Skipping all pictures, please restate word for word the lines from the one that contains "You are a GUI" through the last line of the entries.
"""
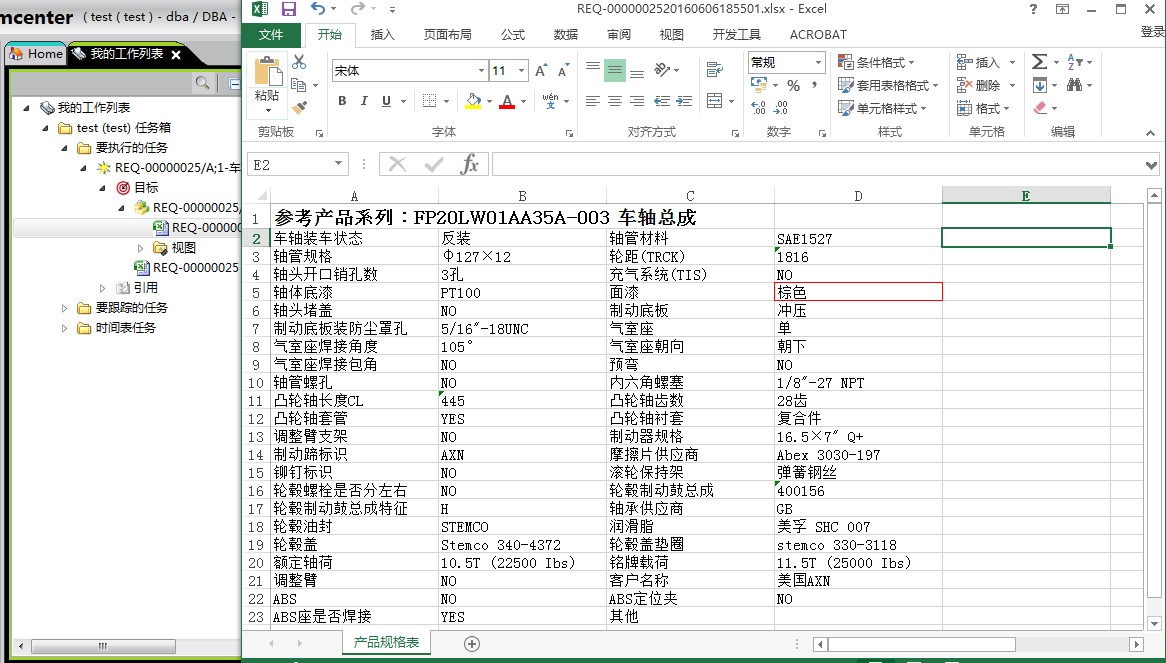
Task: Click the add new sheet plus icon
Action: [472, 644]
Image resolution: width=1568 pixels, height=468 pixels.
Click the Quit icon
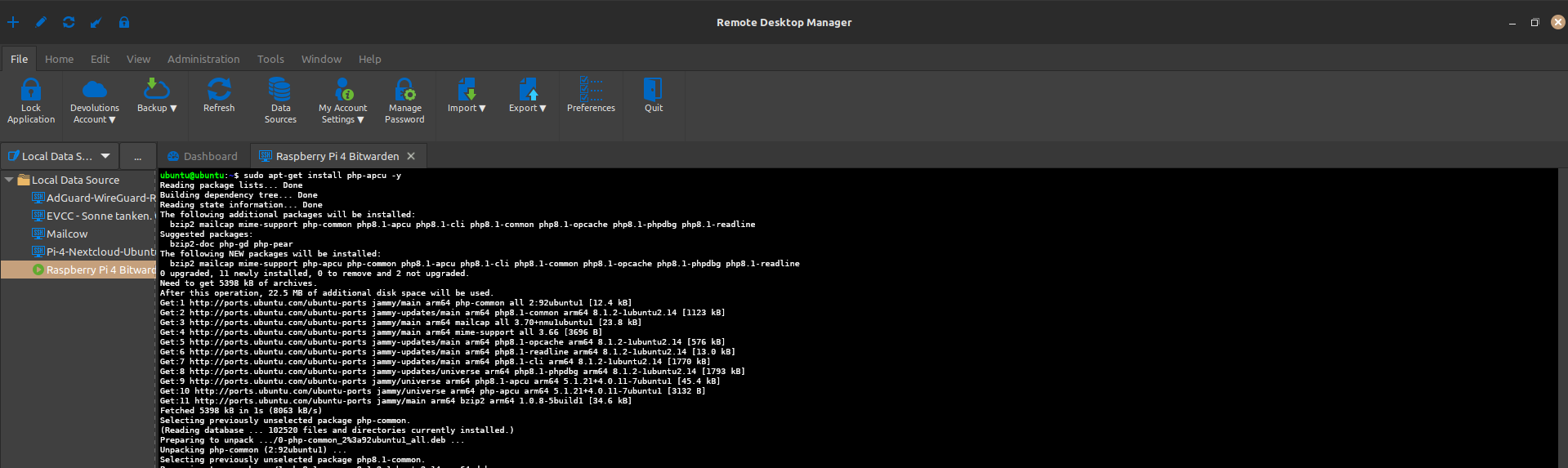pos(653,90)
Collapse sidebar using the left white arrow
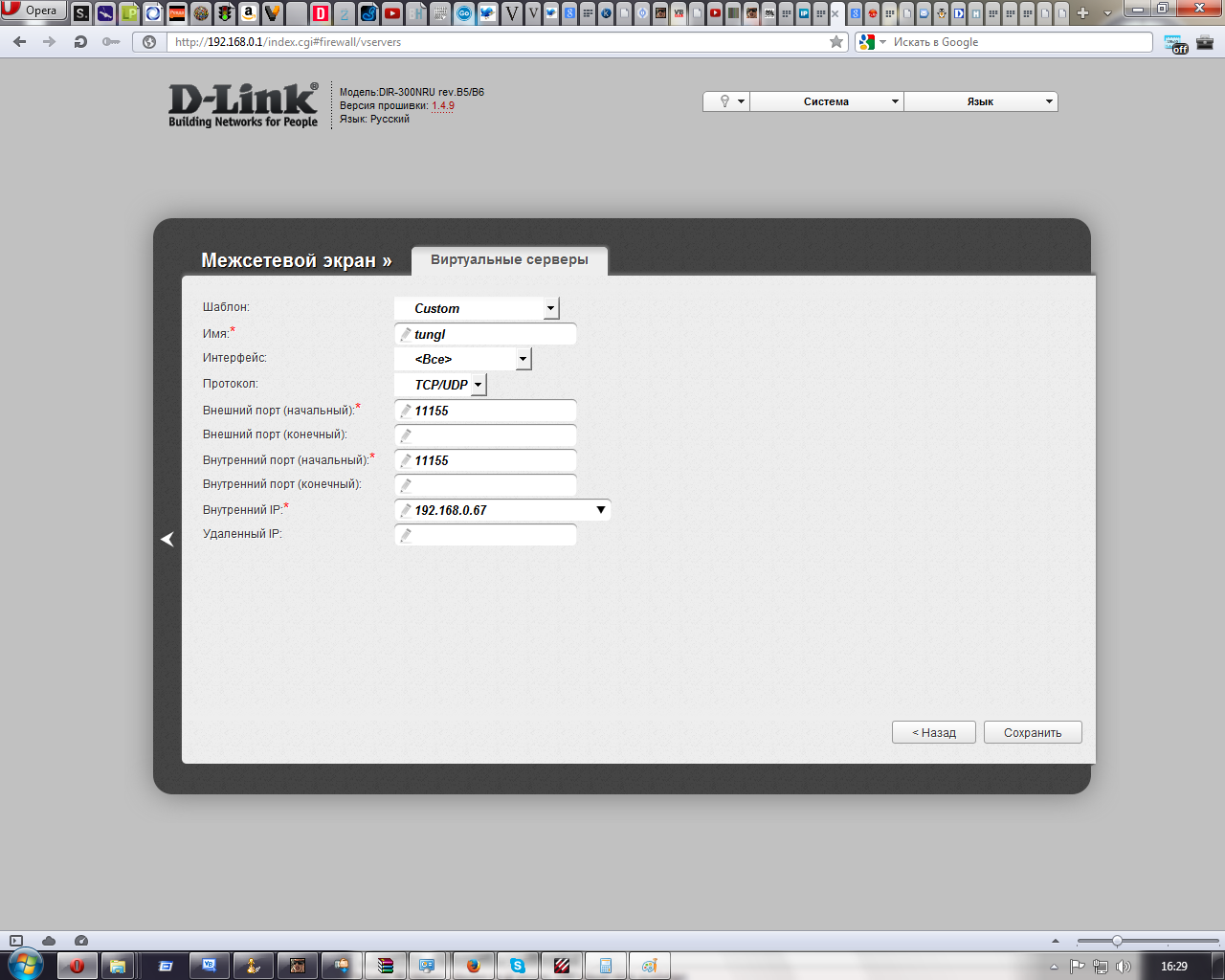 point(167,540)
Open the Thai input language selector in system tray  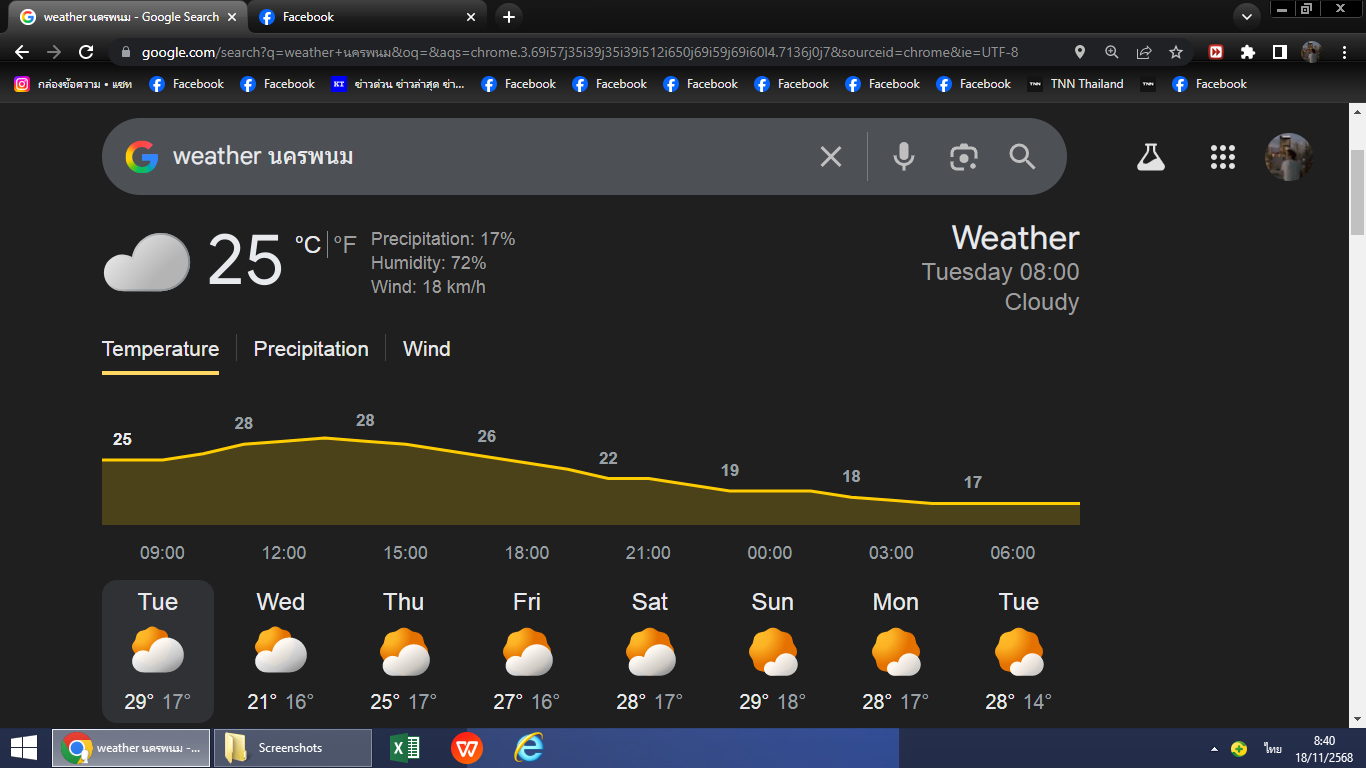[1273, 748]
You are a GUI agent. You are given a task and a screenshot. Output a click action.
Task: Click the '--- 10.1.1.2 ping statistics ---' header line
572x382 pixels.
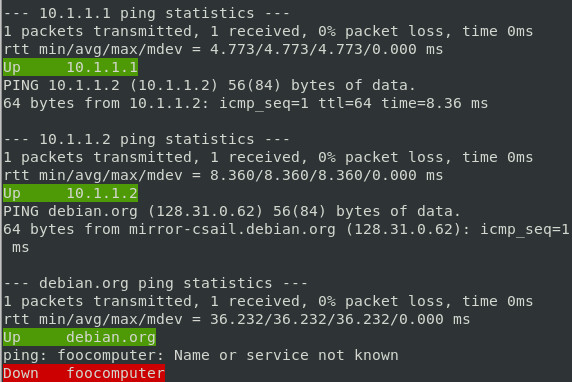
"""
__Solution to this problem__.
You are a GUI agent. You are given a task and a screenshot. Output a click action.
Task: Click the '--- 10.1.1.2 ping statistics ---' header line
572x382 pixels.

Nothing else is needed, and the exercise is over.